Monday, Sep. 27, 1926

Bread & Corpse

At Lake Zoar, near New London, Conn., Sergeant W. E. Bushy of the state police cast bread upon the waters, literally. He was hunting for the body of a Mrs. George Lewis. Recalling a traditional procedure,/- he set five loaves adrift, having to guess where to start them as Mrs. Lewis had drowned unseen, while fishing, her empty boat being the only clue. Four loaves floated idly about. One came to a purposeful halt. Grappling beneath the arrested loaf, Sergeant Bushy brought up Mrs. Lewis's body.

What, if any, laws govern the attraction of a dead body for a loaf of bread, scientists have never determined. One theory: the same currents that carry a body into a backwater or hole under an eddy, will carry a loaf of bread to that spot, on the surface.

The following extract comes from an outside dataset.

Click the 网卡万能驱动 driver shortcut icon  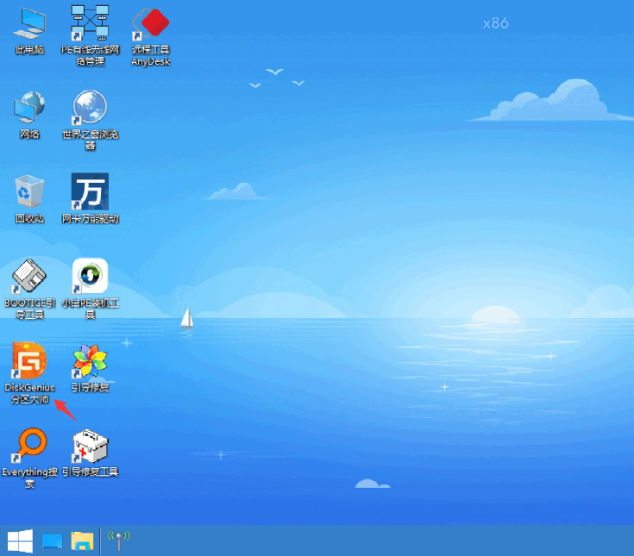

/- Sending bread to find drowned bodies occurs in Tom Sawyer and also in Huckleberry Finn by Mark Twain. When Huck, escaped from his father after the latter has kidnapped him from Widow Douglas, runs away to Jackson's Island leaving signs of a foul murder, the townsfolk first fire cannon over the Mississippi River to try to raise his supposed corpse by detonation ; then, hiding on the island, Huck sees them throw loaves of bread into the current. As the loaves float down to him, Huck fishes them in, takes out the plugs, shakes dabs of quicksilver out of the insides and eats them. "It was 'baker's bread'--what the quality eat; none of your low-down corn-pone." Huck is joined by Tom and Joe and together they speculate on how Bill Turner, drowned the summer before, was found by loaded loaves. Tom says its not so much the bread that found the body, or the quicksilver either, but some incantations that were said over them.